— Document source —
⁂

Dans le cadre de la répression ordonnée par Erdogan, des dizaines de milliers de personnes ont été licenciées ou arrêtées (153 journalistes sont toujours incarcérés) ; des députés ont fait l’objet de suspensions disciplinaires. Le 13 février, le quotidien Hurriyet a été contraint de censurer un entretien d’Orhan Pamuk, prix Nobel de littérature. L’écrivain y exposait les raisons pour lesquelles il voterait « non » au prochain référendum.
Sous les apparences rassurantes de son paternalisme et de l’affirmation d’une grandeur retrouvée, le régime d’Erdogan pâtit néanmoins de graves fragilités. Ses choix idéologiques et son autoritarisme lui ont aliéné la classe intellectuelle et la bourgeoisie stambouliote. Depuis 2015, la Turquie a subi 34 attentats qui ont fait près de 600 morts, signe des retombées désastreuses de ses engagements militaires et diplomatiques dans un monde arabe en plein bouleversement où son influence décroît. Mentionnons : son acharnement contre ses citoyens kurdes ; ses revirements face au président Assad dont il fut proche avant de rompre avec lui au début de la révolte syrienne (2011), soutenant alors les rebelles, et participant maintenant aux négociations de paix aux côtés de la Russie et de l’Iran ; son rôle ambigu envers les djihadistes de Daech. Ajoutons la dégradation des relations euro-turques. Tout cela est de bien mauvais augure à la veille d’une étape cruciale pour l’avenir de la Turquie et de son nouveau « sultan ».

⁂

— Données enregistrées —

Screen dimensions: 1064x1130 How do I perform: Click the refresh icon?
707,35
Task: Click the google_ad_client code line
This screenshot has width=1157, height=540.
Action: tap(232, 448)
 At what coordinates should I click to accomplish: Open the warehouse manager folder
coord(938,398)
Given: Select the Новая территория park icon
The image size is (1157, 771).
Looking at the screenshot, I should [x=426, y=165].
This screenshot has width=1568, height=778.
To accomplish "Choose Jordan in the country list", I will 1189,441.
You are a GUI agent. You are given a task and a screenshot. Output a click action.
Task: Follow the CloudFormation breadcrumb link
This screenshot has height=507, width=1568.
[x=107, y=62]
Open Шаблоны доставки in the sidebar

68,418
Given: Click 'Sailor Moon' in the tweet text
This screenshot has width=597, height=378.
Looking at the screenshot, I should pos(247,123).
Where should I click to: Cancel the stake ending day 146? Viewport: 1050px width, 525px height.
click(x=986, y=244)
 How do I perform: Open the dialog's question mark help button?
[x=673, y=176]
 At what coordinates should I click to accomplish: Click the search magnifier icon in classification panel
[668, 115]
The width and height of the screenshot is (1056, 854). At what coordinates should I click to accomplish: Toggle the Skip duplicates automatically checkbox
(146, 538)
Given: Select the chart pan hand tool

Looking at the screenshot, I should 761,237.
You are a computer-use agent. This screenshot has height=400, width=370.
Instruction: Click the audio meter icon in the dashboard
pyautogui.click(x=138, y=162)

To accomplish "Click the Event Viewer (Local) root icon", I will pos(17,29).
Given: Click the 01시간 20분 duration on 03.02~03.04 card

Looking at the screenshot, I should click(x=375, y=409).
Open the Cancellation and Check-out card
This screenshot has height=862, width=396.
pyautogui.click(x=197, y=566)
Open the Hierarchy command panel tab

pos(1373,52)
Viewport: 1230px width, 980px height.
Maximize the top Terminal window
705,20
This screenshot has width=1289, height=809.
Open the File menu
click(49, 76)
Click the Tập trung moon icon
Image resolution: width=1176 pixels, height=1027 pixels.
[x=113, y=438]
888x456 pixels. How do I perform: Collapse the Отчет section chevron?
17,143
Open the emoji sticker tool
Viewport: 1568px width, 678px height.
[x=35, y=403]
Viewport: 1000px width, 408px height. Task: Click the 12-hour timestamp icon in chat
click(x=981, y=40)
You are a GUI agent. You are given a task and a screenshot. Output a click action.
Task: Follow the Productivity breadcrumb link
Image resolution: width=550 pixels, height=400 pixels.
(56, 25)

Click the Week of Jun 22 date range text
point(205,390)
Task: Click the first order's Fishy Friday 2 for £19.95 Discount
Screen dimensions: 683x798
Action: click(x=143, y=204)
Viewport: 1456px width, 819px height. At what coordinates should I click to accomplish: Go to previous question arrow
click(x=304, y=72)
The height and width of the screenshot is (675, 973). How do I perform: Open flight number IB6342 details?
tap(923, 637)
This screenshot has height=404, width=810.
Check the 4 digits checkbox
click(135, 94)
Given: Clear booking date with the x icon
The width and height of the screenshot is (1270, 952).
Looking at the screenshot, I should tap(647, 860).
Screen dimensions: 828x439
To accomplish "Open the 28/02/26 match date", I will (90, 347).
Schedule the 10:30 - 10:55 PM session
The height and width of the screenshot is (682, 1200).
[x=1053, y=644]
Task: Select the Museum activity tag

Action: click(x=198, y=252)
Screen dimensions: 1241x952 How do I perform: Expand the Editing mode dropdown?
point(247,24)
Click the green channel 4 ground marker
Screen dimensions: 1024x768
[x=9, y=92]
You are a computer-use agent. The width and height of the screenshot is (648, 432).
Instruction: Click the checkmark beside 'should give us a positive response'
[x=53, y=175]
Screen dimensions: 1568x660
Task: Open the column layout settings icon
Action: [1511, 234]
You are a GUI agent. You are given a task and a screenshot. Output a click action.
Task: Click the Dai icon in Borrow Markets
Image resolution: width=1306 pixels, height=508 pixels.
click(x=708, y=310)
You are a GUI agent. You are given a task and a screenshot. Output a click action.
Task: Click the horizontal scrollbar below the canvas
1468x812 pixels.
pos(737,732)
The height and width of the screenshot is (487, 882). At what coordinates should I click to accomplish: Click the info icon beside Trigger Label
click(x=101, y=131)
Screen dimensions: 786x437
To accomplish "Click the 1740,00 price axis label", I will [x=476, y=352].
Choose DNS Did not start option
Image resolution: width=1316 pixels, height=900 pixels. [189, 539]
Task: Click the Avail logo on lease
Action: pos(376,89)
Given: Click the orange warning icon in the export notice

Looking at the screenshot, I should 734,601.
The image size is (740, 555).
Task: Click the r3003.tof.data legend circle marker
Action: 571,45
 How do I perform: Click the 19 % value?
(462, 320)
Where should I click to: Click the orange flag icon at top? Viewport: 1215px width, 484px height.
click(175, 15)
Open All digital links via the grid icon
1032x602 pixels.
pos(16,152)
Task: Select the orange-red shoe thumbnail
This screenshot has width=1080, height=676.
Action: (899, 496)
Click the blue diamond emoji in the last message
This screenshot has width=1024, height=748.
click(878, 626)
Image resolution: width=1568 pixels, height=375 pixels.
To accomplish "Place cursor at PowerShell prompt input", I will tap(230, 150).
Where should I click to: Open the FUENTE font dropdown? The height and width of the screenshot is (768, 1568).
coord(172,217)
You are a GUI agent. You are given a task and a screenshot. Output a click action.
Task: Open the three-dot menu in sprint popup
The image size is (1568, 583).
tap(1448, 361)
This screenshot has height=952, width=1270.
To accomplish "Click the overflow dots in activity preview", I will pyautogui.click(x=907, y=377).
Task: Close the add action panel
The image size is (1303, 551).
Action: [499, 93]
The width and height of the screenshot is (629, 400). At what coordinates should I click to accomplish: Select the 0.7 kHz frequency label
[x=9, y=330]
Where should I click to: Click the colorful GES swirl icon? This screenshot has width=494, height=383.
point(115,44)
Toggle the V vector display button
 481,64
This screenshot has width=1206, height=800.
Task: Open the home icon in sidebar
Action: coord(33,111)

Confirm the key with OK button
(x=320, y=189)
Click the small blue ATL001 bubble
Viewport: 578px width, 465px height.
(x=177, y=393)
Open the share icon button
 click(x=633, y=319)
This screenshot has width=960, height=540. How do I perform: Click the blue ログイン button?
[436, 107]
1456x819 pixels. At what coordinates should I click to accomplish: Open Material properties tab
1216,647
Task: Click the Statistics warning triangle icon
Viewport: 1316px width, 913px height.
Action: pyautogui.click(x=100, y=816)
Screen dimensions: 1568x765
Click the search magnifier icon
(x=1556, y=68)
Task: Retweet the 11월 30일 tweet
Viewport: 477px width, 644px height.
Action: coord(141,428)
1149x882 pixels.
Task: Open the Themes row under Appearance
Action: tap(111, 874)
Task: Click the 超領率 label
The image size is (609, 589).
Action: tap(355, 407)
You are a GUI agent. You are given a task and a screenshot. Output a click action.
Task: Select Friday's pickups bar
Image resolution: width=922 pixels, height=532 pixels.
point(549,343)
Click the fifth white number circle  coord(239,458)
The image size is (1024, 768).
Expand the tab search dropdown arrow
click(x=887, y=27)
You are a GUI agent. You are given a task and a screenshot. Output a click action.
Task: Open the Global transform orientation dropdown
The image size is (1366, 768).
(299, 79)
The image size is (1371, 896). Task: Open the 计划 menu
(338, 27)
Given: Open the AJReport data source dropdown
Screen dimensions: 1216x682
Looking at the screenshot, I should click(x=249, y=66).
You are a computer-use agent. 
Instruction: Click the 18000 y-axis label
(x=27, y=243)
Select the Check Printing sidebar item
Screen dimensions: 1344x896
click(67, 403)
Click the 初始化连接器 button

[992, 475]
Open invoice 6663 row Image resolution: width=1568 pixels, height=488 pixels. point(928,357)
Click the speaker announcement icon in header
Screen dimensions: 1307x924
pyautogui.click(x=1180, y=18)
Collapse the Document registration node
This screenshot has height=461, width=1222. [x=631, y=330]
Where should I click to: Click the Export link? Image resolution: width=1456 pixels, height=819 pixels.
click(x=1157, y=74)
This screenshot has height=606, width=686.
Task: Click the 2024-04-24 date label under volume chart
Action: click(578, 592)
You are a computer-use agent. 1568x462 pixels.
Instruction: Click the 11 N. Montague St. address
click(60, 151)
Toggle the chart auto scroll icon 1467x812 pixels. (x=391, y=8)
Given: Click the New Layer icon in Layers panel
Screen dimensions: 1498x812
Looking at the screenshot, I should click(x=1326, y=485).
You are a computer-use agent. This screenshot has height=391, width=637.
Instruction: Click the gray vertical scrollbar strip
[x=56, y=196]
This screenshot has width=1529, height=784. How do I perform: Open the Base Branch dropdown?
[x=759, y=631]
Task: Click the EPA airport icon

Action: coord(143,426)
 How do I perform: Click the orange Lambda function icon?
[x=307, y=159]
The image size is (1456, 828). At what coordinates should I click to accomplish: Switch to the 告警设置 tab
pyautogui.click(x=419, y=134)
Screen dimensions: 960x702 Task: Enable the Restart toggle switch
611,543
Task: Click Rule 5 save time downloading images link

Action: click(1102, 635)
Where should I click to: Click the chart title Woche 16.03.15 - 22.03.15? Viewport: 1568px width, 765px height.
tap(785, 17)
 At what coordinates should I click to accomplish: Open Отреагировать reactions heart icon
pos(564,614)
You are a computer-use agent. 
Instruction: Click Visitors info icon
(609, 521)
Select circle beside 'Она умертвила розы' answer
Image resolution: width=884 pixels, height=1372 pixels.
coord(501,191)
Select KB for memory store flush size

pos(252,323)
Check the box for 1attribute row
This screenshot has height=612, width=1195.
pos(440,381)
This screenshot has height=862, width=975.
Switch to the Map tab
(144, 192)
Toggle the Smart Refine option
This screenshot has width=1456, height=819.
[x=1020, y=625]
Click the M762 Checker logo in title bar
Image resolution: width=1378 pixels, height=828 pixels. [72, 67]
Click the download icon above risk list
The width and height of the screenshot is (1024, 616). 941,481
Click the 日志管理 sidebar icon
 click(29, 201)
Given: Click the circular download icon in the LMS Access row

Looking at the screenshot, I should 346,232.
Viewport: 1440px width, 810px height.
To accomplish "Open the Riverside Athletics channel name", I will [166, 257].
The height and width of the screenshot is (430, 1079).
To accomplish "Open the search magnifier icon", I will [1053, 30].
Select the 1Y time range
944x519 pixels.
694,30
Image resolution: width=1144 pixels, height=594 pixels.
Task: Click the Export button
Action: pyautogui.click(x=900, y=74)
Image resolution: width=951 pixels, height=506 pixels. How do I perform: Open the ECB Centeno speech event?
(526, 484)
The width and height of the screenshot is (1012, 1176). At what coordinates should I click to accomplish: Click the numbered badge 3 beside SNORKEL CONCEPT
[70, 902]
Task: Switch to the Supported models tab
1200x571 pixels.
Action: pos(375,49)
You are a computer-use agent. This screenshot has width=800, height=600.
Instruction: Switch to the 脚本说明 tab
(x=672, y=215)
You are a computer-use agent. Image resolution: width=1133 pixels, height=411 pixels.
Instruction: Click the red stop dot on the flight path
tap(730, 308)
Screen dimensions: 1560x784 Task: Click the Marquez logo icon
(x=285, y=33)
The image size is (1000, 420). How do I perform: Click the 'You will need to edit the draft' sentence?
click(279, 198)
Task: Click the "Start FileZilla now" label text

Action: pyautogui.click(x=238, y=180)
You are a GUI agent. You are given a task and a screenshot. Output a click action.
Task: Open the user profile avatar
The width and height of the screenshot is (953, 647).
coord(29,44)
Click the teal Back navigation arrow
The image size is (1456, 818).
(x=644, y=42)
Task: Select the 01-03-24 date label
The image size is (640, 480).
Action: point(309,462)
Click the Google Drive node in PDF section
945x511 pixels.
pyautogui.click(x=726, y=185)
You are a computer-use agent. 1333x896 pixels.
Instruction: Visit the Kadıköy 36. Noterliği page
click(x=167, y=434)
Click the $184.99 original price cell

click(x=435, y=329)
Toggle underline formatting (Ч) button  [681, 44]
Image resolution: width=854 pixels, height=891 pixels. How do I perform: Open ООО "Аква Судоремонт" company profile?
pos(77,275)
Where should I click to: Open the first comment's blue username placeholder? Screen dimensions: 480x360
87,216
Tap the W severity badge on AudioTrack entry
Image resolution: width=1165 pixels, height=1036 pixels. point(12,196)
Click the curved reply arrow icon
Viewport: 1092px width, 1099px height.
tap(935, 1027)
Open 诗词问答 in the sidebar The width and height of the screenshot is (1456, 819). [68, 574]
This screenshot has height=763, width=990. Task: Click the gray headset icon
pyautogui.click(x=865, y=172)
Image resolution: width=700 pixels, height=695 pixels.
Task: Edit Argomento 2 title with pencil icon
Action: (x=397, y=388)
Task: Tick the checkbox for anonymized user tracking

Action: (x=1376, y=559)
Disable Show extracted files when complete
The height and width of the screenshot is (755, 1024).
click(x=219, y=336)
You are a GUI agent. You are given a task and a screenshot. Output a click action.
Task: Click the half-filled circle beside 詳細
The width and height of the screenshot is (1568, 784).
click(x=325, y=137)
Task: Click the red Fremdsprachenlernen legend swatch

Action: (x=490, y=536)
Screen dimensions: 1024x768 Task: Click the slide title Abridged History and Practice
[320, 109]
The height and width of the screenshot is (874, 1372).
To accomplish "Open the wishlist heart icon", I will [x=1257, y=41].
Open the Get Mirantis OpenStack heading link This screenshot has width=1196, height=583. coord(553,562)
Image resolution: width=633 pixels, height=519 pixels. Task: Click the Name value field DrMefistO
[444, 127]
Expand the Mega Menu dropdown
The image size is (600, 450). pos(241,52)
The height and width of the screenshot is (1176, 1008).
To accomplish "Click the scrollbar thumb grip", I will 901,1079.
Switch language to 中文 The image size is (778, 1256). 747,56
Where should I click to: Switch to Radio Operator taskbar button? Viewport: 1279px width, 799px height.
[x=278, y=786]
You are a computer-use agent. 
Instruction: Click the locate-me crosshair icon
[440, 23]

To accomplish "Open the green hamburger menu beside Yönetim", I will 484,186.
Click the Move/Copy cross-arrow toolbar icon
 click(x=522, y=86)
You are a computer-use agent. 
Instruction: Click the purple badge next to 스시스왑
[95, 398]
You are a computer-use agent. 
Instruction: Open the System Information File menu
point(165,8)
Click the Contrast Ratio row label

⁂

— Consigne —
Selon le document source, combien d'attentats la Turquie a-t-elle subis depuis 2015 ?

— Résultat —
34 attentats, qui ont fait près de 600 morts.